Salió, pues, del camino, se internó en los sotos, se dejó caer en la hierba y se quedó dormido en el acto.
Los sueños de un hombre enfermo suelen tener una nitidez extraordinaria y se asemejan a la realidad hasta confundirse con ella. Los sucesos que se desarrollan son a veces monstruosos, pero el escenario y toda la trama son tan verosímiles y están llenos de detalles tan imprevistos, tan ingeniosos, tan logrados, que el durmiente no podría imaginar nada semejante estando despierto, aunque fuera un artista de la talla de Pushkin o Turgueniev. Estos sueños no se olvidan con facilidad, sino que dejan una impresión profunda en el desbaratado organismo y el excitado sistema nervioso del enfermo.
Raskolnikof tuvo un sueño horrible. Volvió a verse en el pueblo donde vivió con su familia cuando era niño. Tiene siete años y pasea con su padre por los alrededores de la pequeña población, ya en pleno campo. Está nublado, el calor es bochornoso, el paisaje es exactamente igual al que él conserva en la memoria. Es más, su sueño le muestra detalles que ya había olvidado. El panorama del pueblo se ofrece enteramente a la vista. Ni un solo árbol, ni siquiera un sauce blanco en los contornos.
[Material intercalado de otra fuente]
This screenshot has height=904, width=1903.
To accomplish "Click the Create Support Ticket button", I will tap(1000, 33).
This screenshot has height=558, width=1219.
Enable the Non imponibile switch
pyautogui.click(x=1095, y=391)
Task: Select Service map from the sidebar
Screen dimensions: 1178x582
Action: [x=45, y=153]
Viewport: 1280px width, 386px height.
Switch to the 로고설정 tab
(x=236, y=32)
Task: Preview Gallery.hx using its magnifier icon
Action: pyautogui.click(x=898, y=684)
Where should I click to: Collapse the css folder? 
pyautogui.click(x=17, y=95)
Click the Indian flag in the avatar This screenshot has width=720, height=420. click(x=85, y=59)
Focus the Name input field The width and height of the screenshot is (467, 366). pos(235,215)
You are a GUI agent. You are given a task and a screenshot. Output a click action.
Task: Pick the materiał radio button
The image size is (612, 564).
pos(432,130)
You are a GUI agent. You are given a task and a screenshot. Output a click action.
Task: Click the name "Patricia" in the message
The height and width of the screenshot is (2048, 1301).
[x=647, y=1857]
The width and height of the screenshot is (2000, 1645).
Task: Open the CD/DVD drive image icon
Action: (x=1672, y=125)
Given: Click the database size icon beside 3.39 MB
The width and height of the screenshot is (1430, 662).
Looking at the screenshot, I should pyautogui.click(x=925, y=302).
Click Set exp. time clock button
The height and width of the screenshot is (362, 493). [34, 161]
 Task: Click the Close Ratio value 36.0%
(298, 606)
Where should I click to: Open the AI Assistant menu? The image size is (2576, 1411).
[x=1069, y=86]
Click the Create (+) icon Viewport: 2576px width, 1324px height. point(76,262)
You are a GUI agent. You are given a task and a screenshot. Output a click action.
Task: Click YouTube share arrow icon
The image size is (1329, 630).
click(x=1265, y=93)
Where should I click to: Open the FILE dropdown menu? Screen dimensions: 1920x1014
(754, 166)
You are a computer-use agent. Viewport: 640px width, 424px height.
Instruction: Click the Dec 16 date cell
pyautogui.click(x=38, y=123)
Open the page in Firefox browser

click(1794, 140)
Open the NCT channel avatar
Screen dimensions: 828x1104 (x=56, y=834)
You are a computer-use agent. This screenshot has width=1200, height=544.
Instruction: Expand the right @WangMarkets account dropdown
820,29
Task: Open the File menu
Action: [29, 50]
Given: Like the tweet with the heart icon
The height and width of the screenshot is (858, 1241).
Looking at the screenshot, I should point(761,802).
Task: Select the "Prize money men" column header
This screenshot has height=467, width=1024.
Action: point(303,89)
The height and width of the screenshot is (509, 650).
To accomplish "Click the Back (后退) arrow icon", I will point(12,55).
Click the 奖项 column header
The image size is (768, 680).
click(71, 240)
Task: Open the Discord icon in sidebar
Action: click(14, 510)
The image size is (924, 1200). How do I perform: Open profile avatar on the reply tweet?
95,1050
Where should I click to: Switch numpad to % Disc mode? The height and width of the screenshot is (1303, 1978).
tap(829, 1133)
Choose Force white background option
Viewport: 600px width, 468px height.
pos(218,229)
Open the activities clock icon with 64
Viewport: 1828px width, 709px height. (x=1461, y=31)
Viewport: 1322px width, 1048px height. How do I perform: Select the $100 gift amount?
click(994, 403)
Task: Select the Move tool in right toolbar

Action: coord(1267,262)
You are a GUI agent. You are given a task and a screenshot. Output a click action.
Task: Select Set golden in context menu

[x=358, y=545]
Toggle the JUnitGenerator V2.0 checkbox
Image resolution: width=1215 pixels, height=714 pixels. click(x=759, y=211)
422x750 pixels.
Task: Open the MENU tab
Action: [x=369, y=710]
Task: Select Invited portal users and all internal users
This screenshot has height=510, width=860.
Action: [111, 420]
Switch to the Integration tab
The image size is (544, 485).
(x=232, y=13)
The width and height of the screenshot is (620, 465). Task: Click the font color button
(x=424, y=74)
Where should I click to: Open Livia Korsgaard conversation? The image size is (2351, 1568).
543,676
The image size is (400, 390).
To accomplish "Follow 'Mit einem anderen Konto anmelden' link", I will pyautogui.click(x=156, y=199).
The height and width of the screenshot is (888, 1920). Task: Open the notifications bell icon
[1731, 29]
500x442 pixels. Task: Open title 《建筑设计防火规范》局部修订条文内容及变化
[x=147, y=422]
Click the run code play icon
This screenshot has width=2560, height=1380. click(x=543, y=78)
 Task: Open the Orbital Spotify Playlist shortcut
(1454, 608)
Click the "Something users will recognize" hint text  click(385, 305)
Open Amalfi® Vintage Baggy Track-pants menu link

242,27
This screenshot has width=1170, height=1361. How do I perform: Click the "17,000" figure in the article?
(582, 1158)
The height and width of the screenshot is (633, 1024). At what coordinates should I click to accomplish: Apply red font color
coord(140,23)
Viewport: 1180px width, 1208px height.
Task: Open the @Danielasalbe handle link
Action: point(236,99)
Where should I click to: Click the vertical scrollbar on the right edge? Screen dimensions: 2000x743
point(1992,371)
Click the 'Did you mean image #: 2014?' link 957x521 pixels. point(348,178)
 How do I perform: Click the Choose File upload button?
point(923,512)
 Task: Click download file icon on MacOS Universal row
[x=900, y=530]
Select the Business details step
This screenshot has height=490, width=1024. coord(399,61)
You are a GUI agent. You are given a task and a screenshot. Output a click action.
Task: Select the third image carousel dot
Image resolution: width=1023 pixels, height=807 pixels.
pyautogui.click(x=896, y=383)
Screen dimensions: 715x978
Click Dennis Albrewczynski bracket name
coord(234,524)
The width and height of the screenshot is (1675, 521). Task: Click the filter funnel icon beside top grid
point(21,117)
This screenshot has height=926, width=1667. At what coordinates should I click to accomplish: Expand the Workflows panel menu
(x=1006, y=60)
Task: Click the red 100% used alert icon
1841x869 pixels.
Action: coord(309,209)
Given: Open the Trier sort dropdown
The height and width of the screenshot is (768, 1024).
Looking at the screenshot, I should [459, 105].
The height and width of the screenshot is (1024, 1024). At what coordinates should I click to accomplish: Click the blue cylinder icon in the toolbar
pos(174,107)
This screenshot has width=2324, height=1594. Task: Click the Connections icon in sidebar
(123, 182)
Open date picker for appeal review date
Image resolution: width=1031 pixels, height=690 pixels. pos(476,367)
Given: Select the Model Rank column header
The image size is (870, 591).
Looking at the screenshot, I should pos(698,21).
Únicamente a lo lejos, en el horizonte, en los confines del cielo, por decirlo así, se ve la mancha oscura de un bosque.
A unos cuantos pasos del último jardín de la población hay una taberna, una gran taberna que impresionaba desagradablemente al niño, e incluso lo atemorizaba, cuando pasaba ante ella con su padre. Estaba siempre llena de clientes que vociferaban, reían, se insultaban, cantaban horriblemente, con voces desgarradas, y llegaban muchas veces a las manos. En las cercanías de la taberna vagaban siempre hombres borrachos de caras espantosas. Cuando el niño los veía, se apretaba convulsivamente contra su padre y temblaba de pies a cabeza. No lejos de allí pasaba un estrecho camino eternamente polvoriento. ¡Qué negro era aquel polvo! El camino era tortuoso y, a unos trescientos pasos de la taberna, se desviaba hacia la derecha y contorneaba el cementerio.
En medio del cementerio se alzaba una iglesia de piedra, de cúpula verde. El niño la visitaba dos veces al año en compañía de su padre y de su madre para oír la misa que se celebraba por el descanso de su abuela, muerta hacía ya mucho tiempo y a la que no había conocido. La familia llevaba siempre, en un plato envuelto con una servilleta, el pastel de los muertos, sobre el que había una cruz formada con pasas. Raskolnikof adoraba esta iglesia, sus viejas imágenes desprovistas de adornos, y también a su viejo sacerdote de cabeza temblorosa. Cerca de la lápida de su abuela había una pequeña tumba, la de su hermano menor, muerto a los seis meses y del que no podía acordarse porque no lo había conocido. Si sabía que había tenido un hermano era porque se lo habían dicho. Y cada vez que iba al cementerio, se santiguaba piadosamente ante la pequeña tumba, se inclinaba con respeto y la besaba.
Y ahora he aquí el sueño.
Va con su padre por el camino que conduce al cementerio. Pasan por delante de la taberna. Sin soltar la mano de su padre, dirige una mirada de horror al establecimiento. Ve una multitud de burguesas endomingadas, campesinas con sus maridos, y toda clase de gente del pueblo. Todos están ebrios; todos cantan. Ante la puerta hay un raro vehículo, una de esas enormes carretas de las que suelen tirar robustos caballos y que se utilizan para el transporte de barriles de vino y toda clase de mercancías. Raskolnikof se deleitaba contemplando estas hermosas bestias de largas crines y recias patas, que, con paso mesurado y natural y sin fatiga alguna arrastraban verdaderas montañas de carga. Incluso se diría que andaban más fácilmente enganchados a estos enormes vehículos que libres.